在进行了Office 365 的基础AD同步之后,某天突然发现O365的AD同步不正常,如下图,默认本地AD和Office365 AD同步时间为三小时,下图中这种情况明显是有状况的。
在对上述这种情况进行Troubleshooting的时候,我在客户端要么重新安装同步工具 Azure AD Connect,要么就手动运行Azure AD 同步命令。但是这样只是一次性的触发一次同步,没有彻底的解决问题。
但是这样不是一个长久的解决办法,那就从问题的根源开始找原因。
其实Azure AD的同步也是一次从Local AD 主动向O365 推送的一次同步,我们可以在计划任务中找到这个计划。
我们点进去详细看一看
在这里我看到一个非常奇怪的账号,这个账号从字面上理解应该是Office365 AD同步系统自动生成的一个账号,结果最终问题就出在这里,我们继续往下看。
在这个计划任务的历史记录里面,我找到了相关的报错,一看多半就是账号的问题。
这个时候既然这个自动生成的账号有问题,那么自然而然会联想到我的服务器中负责 AD 同步的某一个 service是否也在跑这个账号呢?
果然被我们不幸言中,就是他,不对,是很眼熟,但是貌似又不是!而且和上面一个账号都是本机的一个本地账号。
继续,我们再打开本机的账号管理,终于找到了这两个账号!!
我确定问题肯定是出在这里。
通过微软Office365KB的查找,结果发现,Office 365 在安装AD同步工具的时候,会在本机自动创建一个叫做 AAD_ 的账号,这个账号是专门授权用来跑AD同步计划的,并主导 Microsoft Azure AD Sync服务的。
但是我不清楚我这里为什么有两个,难道和我重装多次同步工具有关? 后续再来研究吧
以下是微软资料中的截图
唯一的 AAD_ 账号
且这里运行该计划任务的账号应该具有域管理员的权限,不然无法上传AD属性。
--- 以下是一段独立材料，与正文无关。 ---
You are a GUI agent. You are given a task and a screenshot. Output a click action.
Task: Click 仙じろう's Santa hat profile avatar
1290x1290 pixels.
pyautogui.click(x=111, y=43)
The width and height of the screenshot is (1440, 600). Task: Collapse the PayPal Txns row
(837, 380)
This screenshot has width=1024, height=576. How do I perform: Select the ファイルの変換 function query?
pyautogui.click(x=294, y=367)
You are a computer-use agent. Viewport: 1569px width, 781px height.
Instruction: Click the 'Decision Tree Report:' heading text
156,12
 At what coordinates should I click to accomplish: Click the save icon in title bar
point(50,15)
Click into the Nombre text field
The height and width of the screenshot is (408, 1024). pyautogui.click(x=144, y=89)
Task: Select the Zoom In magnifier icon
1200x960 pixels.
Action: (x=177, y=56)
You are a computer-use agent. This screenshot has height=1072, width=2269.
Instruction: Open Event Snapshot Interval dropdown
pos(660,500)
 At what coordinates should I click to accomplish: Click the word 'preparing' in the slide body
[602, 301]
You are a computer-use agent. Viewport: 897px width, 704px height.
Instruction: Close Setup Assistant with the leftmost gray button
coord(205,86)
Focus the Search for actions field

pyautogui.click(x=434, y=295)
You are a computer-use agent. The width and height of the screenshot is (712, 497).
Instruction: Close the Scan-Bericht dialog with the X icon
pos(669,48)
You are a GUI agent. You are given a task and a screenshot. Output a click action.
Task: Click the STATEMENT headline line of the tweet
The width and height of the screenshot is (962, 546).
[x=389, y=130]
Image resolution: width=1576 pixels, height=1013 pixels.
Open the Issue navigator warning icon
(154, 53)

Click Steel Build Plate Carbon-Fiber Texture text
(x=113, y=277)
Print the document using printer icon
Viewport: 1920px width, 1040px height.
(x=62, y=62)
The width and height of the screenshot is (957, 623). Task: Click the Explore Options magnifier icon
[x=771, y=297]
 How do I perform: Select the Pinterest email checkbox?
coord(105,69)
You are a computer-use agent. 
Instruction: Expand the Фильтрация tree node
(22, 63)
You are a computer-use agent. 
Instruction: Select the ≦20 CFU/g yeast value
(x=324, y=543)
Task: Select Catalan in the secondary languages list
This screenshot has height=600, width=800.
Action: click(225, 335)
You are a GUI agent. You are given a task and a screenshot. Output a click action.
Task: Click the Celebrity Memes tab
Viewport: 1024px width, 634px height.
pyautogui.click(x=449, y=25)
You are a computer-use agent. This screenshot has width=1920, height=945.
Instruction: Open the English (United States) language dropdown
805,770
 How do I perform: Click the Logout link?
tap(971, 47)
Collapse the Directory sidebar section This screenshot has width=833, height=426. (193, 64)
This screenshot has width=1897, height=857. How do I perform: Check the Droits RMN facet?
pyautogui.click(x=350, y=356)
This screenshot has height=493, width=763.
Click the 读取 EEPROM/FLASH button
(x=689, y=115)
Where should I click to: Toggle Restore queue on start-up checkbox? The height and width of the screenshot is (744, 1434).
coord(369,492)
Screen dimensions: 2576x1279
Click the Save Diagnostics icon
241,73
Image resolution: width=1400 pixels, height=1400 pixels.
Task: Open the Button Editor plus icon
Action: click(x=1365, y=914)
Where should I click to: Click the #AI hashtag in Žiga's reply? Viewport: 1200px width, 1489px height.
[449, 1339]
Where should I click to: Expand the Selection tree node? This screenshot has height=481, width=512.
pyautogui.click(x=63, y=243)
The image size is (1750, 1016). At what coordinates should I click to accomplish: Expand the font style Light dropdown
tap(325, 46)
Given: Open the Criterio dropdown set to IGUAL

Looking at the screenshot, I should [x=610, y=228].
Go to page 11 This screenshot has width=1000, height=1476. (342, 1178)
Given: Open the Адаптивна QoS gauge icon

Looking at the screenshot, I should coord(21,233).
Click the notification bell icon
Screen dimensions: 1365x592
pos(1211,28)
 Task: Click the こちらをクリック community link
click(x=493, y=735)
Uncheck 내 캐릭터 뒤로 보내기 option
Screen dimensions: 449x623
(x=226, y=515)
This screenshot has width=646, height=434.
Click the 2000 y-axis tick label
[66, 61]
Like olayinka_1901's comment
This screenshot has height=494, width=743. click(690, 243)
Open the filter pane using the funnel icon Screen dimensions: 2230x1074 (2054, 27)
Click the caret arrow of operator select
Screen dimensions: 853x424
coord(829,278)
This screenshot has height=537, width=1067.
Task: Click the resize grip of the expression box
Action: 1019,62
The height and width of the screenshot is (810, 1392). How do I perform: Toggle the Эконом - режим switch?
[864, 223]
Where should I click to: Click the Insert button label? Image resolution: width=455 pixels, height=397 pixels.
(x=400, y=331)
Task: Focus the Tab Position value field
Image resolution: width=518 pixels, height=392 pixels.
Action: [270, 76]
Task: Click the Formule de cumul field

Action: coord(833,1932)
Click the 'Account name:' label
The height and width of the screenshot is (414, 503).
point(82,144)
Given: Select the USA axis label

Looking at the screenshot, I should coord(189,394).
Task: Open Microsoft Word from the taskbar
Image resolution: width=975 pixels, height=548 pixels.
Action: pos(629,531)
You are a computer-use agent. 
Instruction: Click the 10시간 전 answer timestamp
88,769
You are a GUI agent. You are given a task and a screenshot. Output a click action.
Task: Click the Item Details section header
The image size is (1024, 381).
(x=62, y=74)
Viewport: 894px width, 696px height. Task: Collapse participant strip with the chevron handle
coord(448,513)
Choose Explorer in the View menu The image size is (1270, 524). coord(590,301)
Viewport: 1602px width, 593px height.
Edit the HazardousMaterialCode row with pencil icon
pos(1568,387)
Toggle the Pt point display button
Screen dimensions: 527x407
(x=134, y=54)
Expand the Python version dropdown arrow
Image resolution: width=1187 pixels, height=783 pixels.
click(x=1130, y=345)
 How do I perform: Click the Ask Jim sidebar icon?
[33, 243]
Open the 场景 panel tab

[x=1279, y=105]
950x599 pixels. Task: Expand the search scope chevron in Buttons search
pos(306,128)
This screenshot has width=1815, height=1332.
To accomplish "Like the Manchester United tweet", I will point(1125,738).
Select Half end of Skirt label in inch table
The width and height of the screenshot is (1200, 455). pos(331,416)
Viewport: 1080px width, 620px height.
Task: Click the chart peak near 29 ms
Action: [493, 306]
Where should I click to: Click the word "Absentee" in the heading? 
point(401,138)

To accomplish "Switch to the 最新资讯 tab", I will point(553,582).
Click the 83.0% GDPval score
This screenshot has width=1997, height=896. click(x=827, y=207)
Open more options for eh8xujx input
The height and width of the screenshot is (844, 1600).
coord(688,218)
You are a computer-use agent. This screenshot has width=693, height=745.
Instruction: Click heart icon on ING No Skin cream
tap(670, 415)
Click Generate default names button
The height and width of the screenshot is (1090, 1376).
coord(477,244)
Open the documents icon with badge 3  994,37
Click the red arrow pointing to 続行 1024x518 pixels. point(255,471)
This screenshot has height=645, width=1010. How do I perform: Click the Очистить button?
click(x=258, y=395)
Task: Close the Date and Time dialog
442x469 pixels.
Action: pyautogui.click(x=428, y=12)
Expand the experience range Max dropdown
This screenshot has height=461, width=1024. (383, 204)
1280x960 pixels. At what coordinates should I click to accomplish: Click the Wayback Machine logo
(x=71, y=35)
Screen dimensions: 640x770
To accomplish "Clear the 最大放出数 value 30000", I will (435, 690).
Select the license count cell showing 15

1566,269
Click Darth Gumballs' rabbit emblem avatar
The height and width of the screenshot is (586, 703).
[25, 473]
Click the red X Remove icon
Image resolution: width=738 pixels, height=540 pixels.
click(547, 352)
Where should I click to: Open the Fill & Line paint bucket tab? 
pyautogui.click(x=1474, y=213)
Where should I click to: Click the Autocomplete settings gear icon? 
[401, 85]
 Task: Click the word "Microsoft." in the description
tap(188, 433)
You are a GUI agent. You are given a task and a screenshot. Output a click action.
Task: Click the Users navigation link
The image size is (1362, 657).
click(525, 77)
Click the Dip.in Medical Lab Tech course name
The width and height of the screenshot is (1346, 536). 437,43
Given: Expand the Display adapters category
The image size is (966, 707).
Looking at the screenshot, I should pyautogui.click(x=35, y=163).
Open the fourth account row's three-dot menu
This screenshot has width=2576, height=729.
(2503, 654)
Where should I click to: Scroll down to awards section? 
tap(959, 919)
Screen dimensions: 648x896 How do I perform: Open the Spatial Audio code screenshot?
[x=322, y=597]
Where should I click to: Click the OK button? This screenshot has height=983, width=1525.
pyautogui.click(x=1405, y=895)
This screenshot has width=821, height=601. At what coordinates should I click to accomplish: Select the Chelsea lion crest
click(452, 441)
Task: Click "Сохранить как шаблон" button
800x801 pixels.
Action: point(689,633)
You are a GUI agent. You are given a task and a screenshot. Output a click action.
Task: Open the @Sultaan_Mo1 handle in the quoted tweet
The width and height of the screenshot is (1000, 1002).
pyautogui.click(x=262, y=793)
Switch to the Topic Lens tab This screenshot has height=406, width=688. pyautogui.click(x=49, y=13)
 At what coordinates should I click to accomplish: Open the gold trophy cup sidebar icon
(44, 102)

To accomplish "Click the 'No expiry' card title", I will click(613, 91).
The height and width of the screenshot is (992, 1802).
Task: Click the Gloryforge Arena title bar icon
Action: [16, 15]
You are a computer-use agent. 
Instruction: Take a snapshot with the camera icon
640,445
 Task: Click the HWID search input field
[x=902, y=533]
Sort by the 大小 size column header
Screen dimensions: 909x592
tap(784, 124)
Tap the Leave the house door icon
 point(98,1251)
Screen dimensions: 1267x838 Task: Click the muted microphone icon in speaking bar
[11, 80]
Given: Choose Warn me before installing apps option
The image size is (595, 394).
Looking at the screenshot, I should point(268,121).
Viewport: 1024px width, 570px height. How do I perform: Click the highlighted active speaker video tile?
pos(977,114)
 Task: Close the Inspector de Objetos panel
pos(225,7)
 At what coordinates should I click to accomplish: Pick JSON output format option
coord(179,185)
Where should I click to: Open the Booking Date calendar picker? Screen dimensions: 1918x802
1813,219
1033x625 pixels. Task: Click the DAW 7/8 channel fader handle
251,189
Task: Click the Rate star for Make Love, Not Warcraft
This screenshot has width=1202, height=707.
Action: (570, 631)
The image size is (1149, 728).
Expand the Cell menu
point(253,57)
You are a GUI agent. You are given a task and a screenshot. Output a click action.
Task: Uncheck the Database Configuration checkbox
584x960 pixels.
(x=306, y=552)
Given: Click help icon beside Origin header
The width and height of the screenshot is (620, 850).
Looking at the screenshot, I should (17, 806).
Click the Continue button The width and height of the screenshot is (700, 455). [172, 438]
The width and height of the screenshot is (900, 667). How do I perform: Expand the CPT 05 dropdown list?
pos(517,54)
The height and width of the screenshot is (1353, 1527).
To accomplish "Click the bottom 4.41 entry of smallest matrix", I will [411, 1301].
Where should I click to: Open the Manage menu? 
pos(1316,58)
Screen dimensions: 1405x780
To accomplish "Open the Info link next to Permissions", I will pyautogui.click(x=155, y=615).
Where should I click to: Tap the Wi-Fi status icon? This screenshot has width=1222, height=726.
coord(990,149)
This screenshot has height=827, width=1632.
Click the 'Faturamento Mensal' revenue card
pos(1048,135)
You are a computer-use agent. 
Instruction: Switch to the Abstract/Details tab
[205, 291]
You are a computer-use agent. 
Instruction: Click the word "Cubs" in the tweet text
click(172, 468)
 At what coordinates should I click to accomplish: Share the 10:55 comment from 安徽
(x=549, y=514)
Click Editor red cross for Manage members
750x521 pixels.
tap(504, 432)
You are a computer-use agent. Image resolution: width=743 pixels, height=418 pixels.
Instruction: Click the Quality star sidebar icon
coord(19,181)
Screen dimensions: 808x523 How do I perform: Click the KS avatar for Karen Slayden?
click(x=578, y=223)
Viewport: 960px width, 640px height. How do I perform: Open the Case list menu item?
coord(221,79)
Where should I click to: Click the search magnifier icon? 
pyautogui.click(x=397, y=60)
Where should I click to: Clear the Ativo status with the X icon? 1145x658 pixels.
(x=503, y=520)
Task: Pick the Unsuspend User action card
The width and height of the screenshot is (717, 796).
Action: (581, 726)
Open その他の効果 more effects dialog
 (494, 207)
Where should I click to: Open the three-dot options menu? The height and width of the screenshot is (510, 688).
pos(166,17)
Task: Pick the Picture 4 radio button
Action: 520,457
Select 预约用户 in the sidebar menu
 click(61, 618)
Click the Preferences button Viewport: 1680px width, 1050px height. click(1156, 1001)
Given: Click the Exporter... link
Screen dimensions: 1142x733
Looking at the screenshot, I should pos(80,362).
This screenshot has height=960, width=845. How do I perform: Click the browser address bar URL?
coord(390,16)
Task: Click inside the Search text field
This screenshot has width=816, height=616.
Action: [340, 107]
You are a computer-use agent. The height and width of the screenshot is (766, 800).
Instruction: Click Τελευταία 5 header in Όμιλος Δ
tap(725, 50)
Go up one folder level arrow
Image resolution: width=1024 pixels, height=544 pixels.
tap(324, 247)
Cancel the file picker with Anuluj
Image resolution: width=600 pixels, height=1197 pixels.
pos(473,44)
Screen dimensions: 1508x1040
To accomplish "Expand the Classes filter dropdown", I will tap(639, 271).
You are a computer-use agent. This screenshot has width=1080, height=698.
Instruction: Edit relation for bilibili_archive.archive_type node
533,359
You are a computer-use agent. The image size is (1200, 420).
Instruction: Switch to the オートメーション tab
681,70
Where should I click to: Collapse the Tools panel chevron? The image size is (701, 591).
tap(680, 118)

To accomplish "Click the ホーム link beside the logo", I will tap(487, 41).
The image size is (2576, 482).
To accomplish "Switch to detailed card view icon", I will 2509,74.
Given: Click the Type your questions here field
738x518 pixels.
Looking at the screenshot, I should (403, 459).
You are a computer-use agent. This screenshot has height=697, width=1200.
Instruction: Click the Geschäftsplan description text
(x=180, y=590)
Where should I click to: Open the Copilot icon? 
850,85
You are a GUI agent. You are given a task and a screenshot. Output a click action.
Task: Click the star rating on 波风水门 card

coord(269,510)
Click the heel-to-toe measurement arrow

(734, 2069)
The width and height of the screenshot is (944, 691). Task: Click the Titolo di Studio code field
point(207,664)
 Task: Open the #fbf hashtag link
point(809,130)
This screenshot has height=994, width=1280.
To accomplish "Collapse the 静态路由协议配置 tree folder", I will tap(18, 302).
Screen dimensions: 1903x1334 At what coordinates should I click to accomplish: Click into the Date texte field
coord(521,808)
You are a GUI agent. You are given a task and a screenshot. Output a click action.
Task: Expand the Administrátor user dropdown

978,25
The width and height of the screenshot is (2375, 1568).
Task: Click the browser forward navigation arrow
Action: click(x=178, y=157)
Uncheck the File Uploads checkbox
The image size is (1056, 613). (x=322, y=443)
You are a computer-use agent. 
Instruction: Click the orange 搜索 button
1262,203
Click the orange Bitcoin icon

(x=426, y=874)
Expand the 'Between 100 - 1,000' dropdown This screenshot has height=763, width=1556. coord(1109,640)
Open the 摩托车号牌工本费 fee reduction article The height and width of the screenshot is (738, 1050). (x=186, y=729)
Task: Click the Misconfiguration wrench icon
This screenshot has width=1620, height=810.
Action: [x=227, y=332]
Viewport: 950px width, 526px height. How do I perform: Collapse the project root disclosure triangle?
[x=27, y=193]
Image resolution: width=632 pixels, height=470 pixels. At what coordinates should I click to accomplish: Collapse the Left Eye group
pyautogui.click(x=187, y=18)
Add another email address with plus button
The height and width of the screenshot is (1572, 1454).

我这里的Author是我自己,是因为我在解决问题的时候修改过这个计划任务,理论上应该是AAD_ 这个账号哈,无所谓,但是下面的running账号就非常重要了。
BTW:这里大家不要学我用自己的管理员账号,我还是强烈建议可以创建一个单独的服务账号,或者就利用这个AAD_账号,保证密码永不过期即可。
修改完成之后,手动disable再enable一下这个计划任务,run一下,可以发现同步成功,且Office365 AD也能成功同步。